■ Tasks for this exercise:
A. From the commentary on the Report, print the passage between "Of course these" and "of college curricula.", inclusive.
B. Decide whether each statement agrees with the commentary on the Report: (i) The Report explains what its "principles" and "interests" are. (ii) The Report faults the Clinton administration for not keeping enough military strength. (iii) Among the regions the military should defend, Europe, East Asia and the Middle East are named. Answer each with yes or no and quote the words that settle it.
====== Extracted text ======
The Report’s preamble states the matter thus:
“As the 20th century draws to a close, the United States stands as the world’s most preeminent power. Having led the West to victory in the Cold War, America faces an opportunity and a challenge: ... Does the United States have the resolve to shape a new century favorable to American principles and interests?
“[What we require is] a military that is strong and ready to meet both present and future challenges; a foreign policy that boldly and purposefully promotes American principles abroad; and national leadership that accepts the United States’ global responsibilities.
“Of course, the United States must be prudent in how it exercises its power. But ... [i]If we shirk our responsibilities, we invite challenges to our fundamental interests.”
What these “principles” and “interests” are, the Report does not say. Apart from one vague allusion to “liberty and democracy”, the switching ad hoc from one term to the other leads to the conclusion that the report’s authors see no real distinction between a principal and an interest. There is certainly no hint that the vexatiousness of having to choose between one and the other has ever crossed their minds.
The Report is more specific when it comes to what it calls “key findings”.
“This report, proceeds from the belief that America should seek to preserve and extend its position of global leadership by maintaining the preeminence of U.S. military forces. ... The challenge for the coming century is to preserve and enhance this “American peace.”
The Report chastises the Clinton administration for jeopardizing this peace by failing to maintain “sufficient military strength” and it goes on to list the main military muscle programs it wants to see established. The Report continues,
“Fulfilling these requirements is essential if America is to retain its militarily dominant status for the coming decades. ... The true cost of not meeting our defense requirements will be a lessened capacity for American global leadership and, ultimately, the loss of a global security order that is uniquely friendly to American principles and prosperity."
Of course these “findings” are not findings at all but simply conclusionary assertions. In the realm of bureaucratic and legislative reports, “findings” refer to the facts and circumstances of a situation or problem which need to be addressed. For example, the inability of 78% of college graduates to distinguish between a finding and a conclusion, would constitute a factual finding leading to a proposed revamping of college curricula.
Here, however, what is listed as an objective factual finding is simply the “belief” that America should continue to be top dog. American preeminence and power is attached to no other goal or aim or undertaking other than the maintenance of power seen as a good in itself.
The authors apparently regard this belief as so self-evident that it is sufficient to state, vaguely, further on that since the collapse of the Soviet Union there has been “no shortage of powers” seeking to undermine American leadership. “Like a boxer between championship bouts,” the report explains, America has rested and enjoyed the good life; but this is bad. It is bad because, the findings are “that America should seek to preserve and extend its position of global leadership.”
The role of the military in the post Cold War era is “to secure and expand the ‘zones of democratic peace;’ to deter the rise of a new great power competitor; defend key regions of Europe, East Asia and the Middle East; and to preserve American preeminence through the coming transformation of war made possible by new technologies.”
====== Dataset rows ======
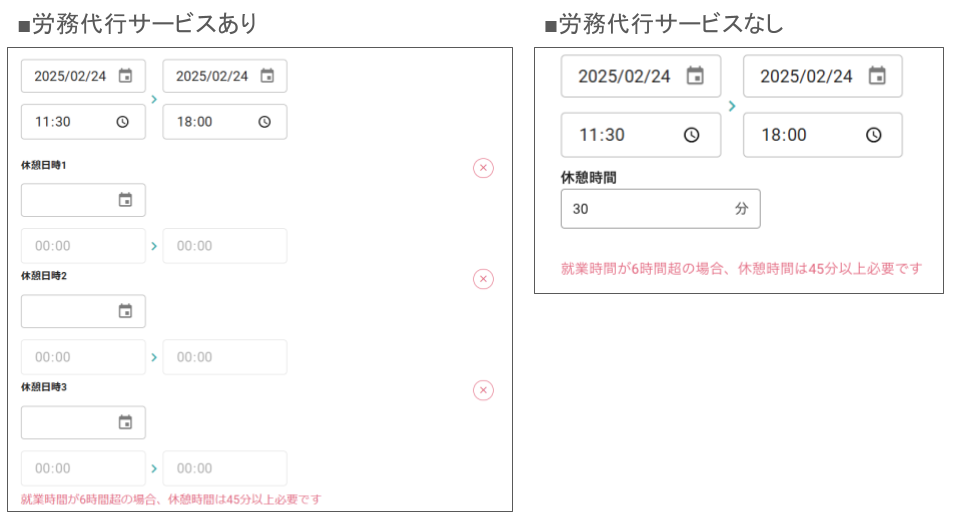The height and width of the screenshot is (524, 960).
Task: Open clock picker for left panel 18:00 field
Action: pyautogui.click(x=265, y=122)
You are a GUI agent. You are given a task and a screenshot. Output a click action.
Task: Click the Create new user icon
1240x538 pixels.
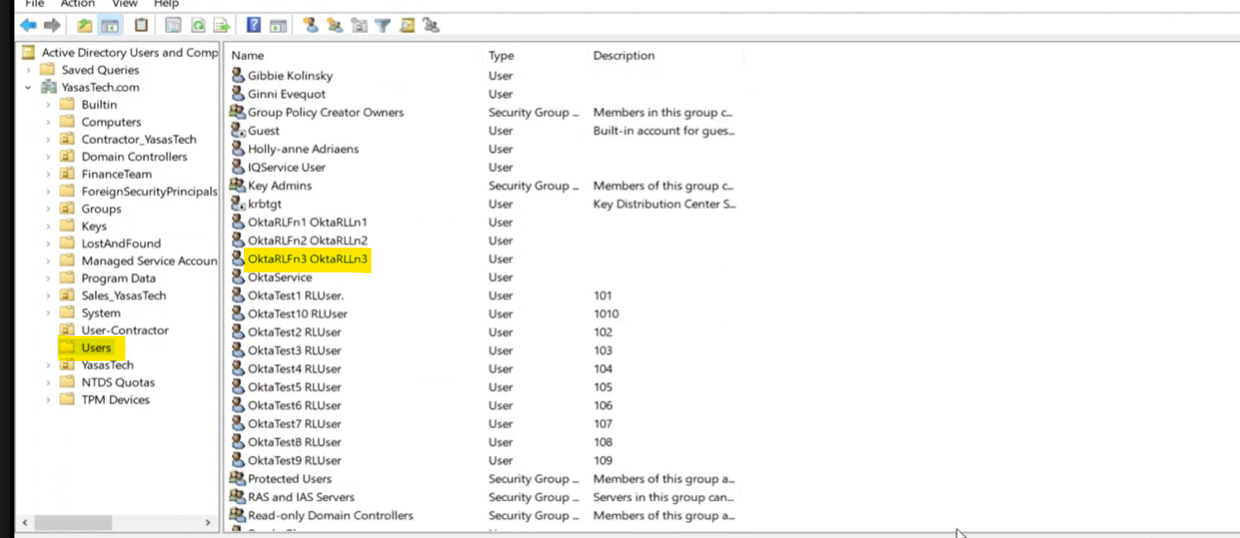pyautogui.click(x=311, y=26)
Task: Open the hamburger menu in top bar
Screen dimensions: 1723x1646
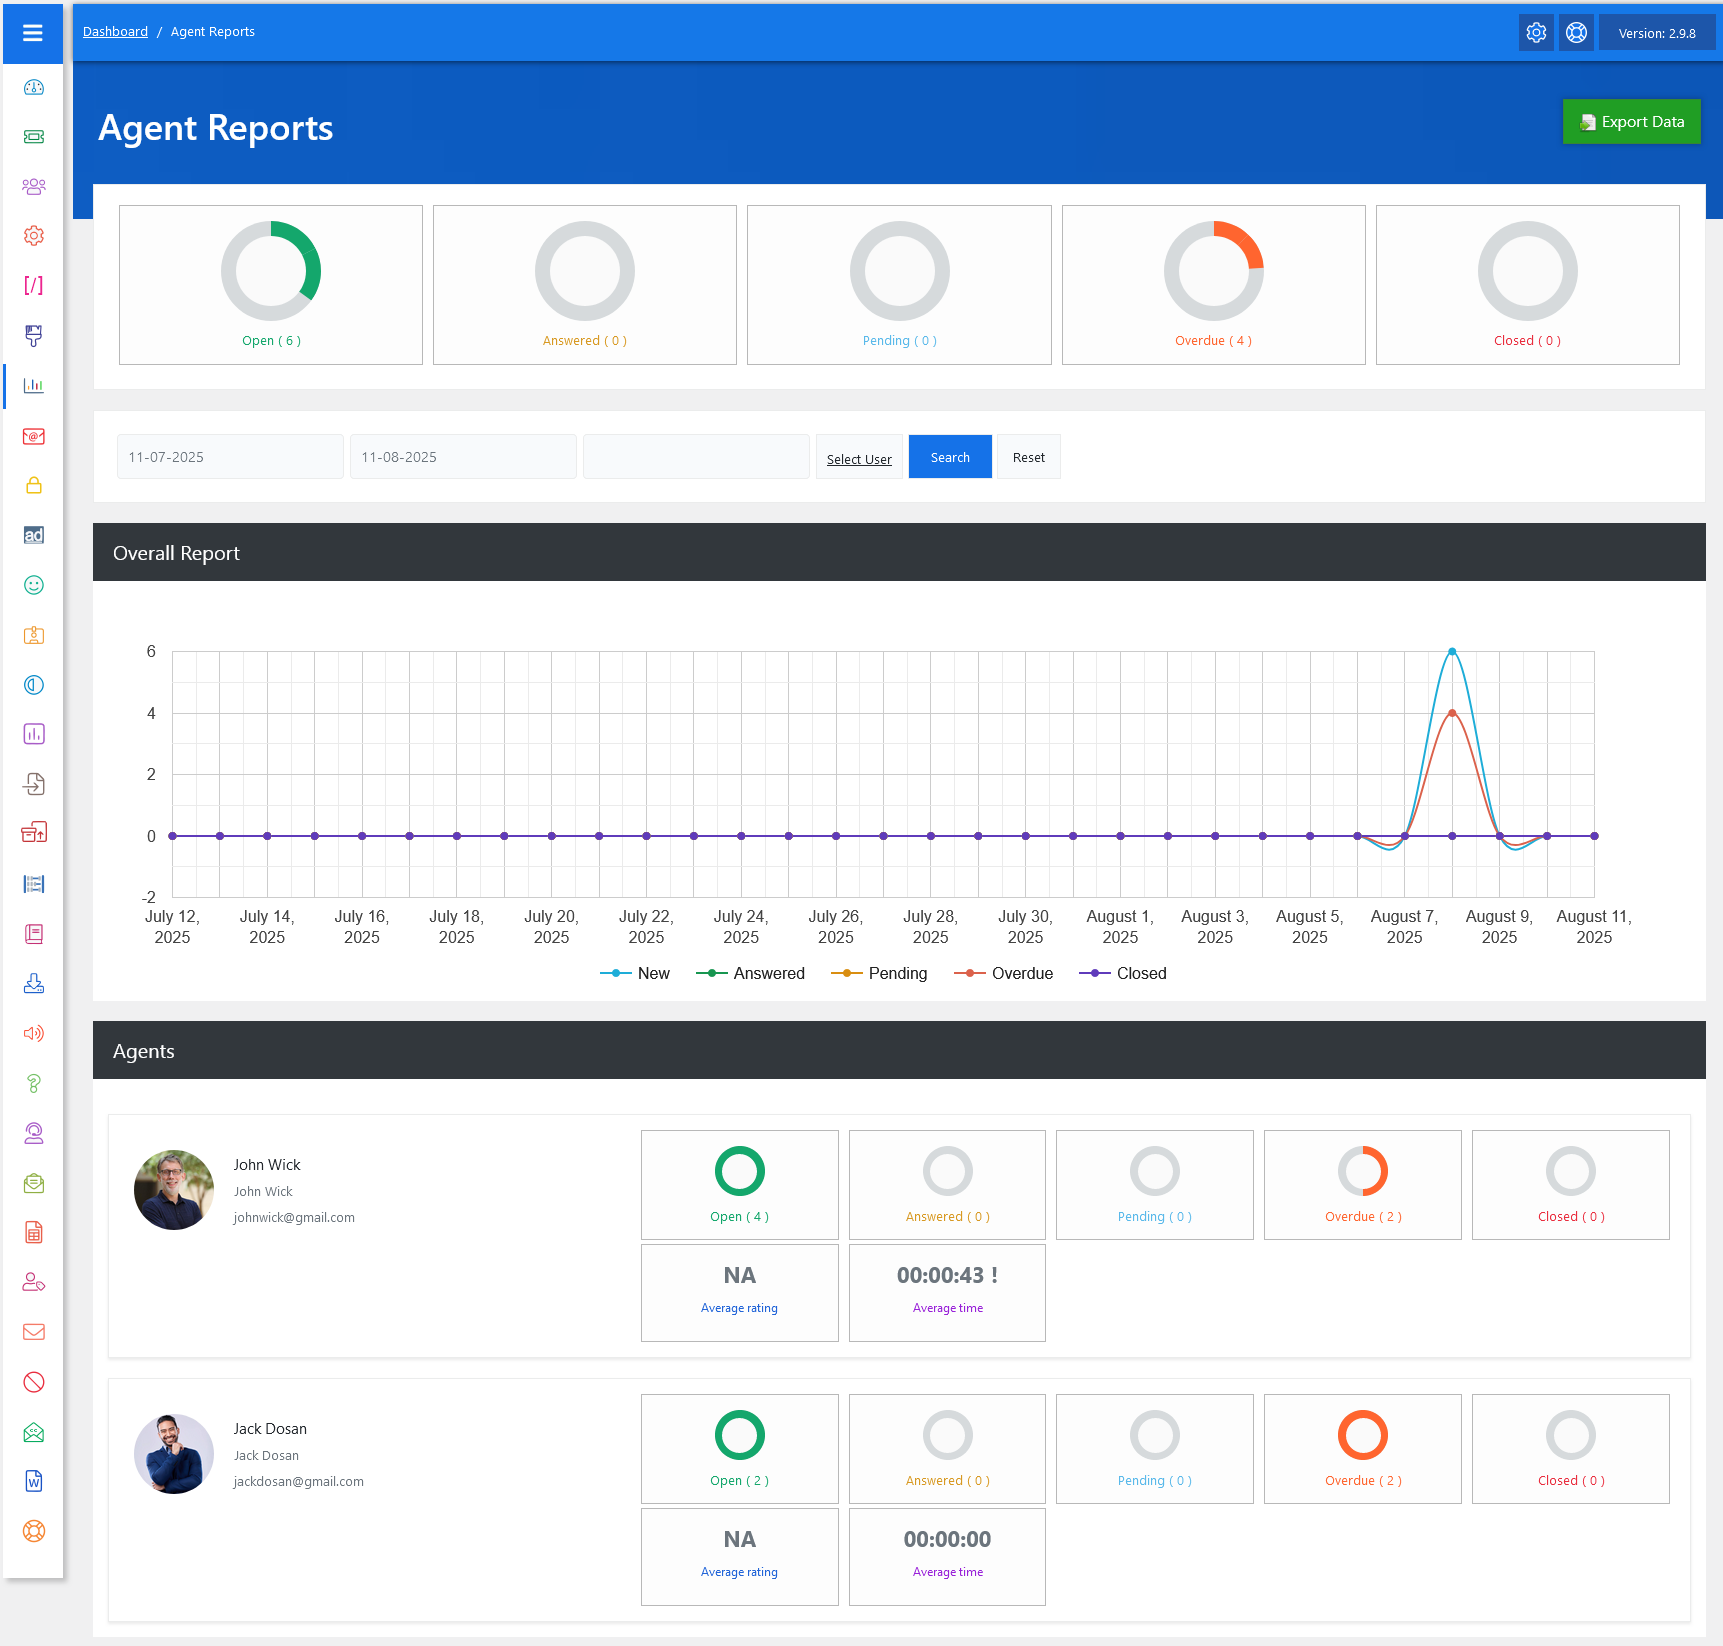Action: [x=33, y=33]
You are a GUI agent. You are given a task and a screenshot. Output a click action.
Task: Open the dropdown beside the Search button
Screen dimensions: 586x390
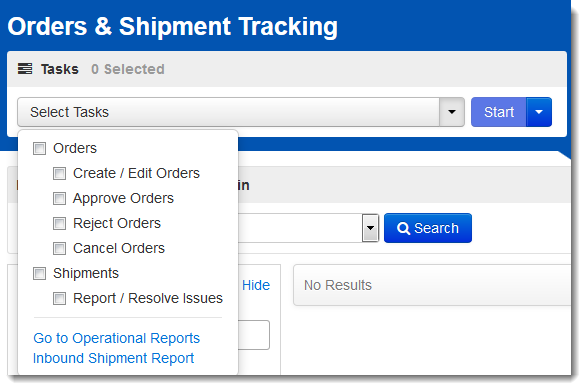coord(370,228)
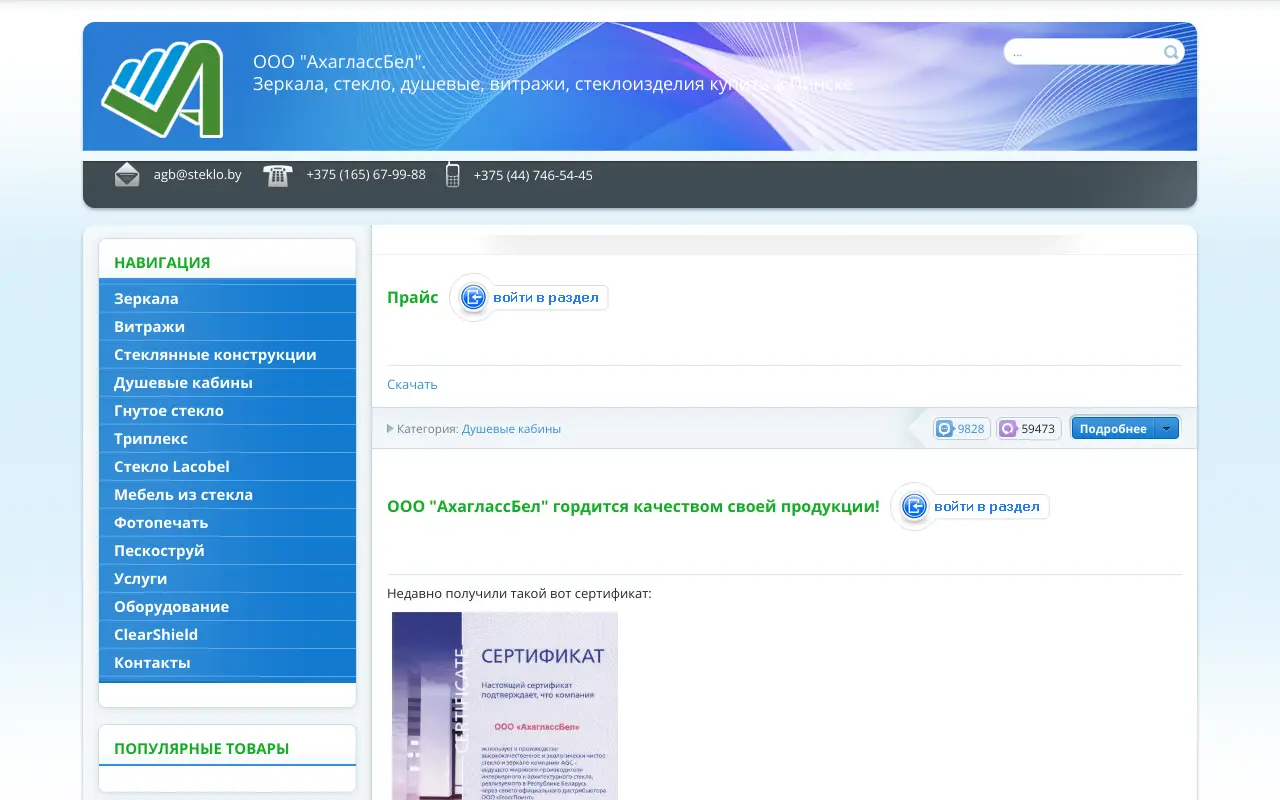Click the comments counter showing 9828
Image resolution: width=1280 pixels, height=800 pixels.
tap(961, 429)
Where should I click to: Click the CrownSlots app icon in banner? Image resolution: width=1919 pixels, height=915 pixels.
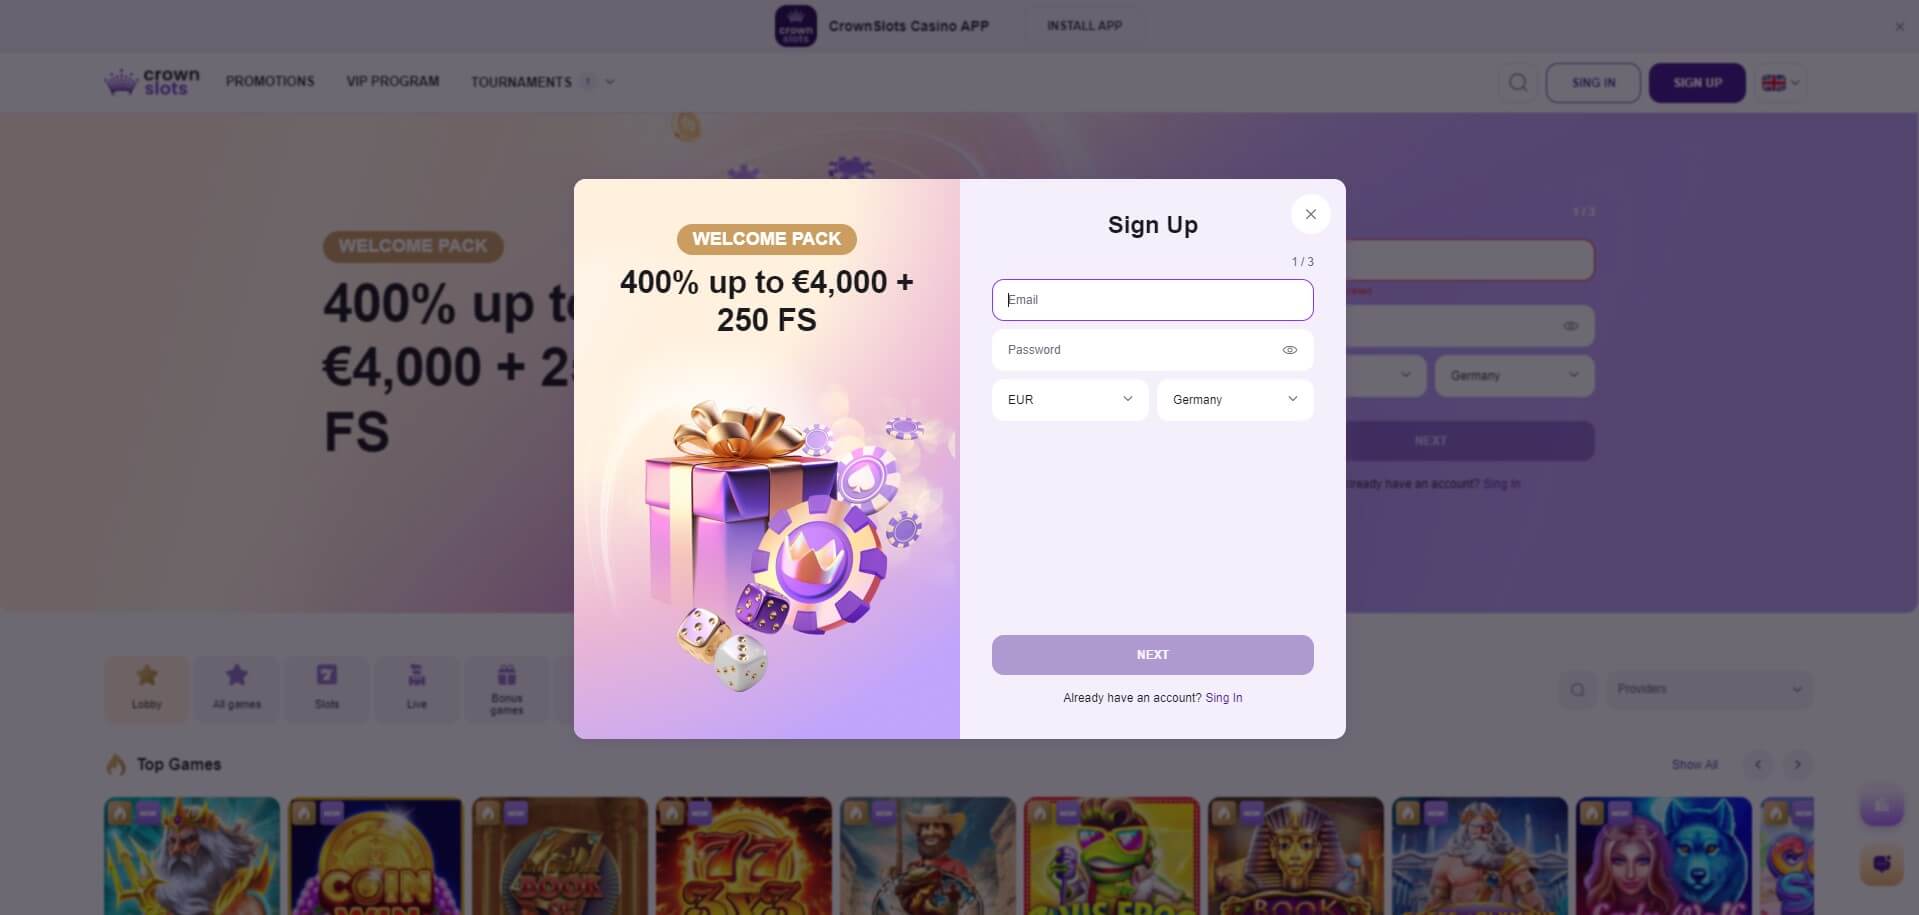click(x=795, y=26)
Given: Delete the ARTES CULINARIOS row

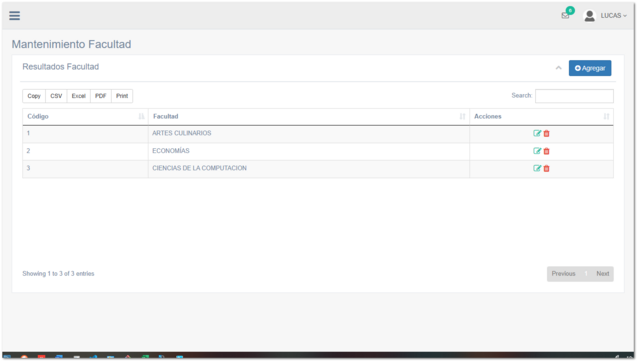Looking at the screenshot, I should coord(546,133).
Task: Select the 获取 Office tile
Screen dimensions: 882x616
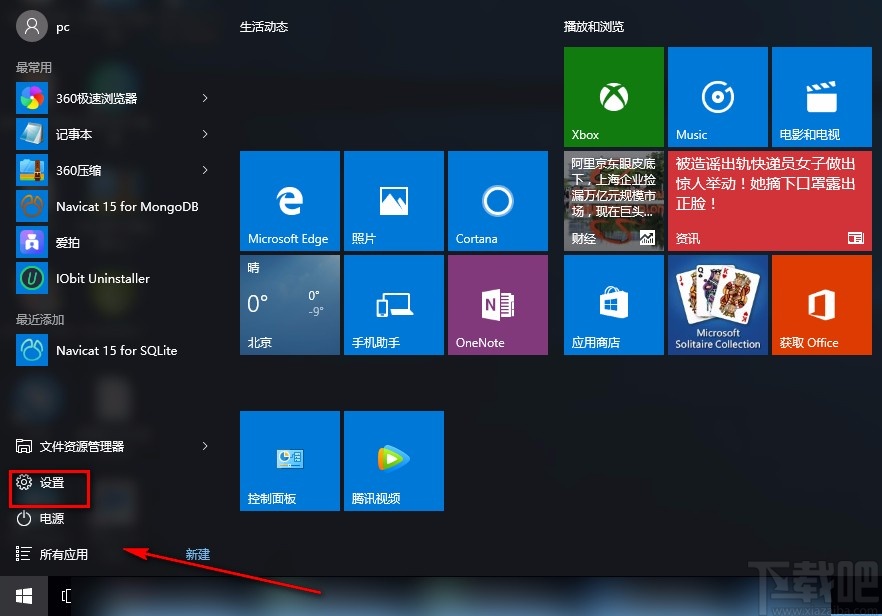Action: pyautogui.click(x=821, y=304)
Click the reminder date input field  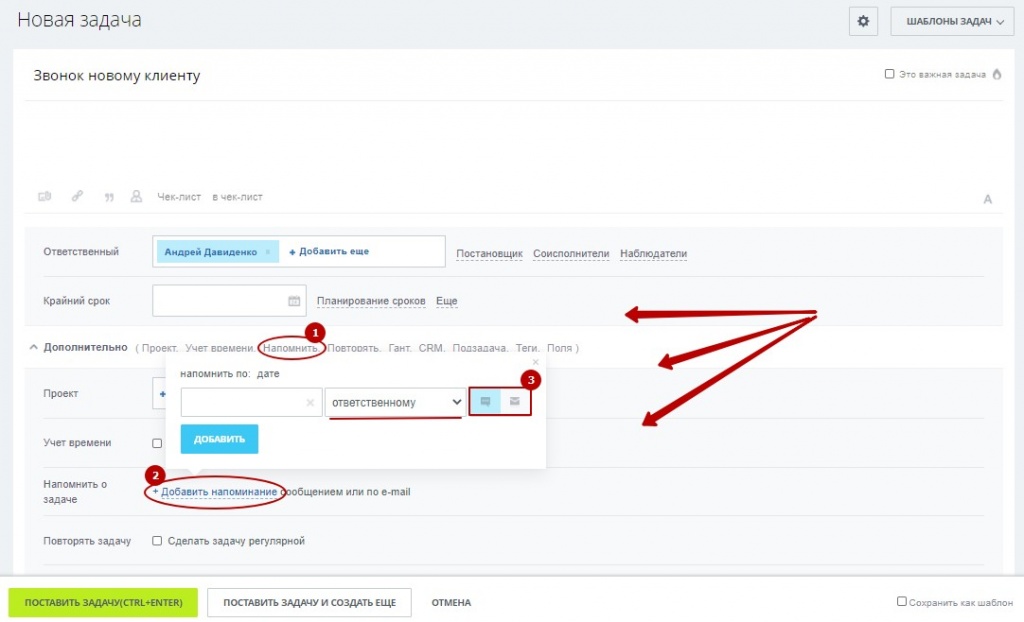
======
■ Results:
A.
Of course these “findings” are not findings at all but simply conclusionary assertions. In the realm of bureaucratic and legislative reports, “findings” refer to the facts and circumstances of a situation or problem which need to be addressed. For example, the inability of 78% of college graduates to distinguish between a finding and a conclusion, would constitute a factual finding leading to a proposed revamping of college curricula.

B.
(i) No: "What these “principles” and “interests” are, the Report does not say."
(ii) Yes: "The Report chastises the Clinton administration for jeopardizing this peace by failing to maintain “sufficient military strength”"
(iii) Yes: "defend key regions of Europe, East Asia and the Middle East"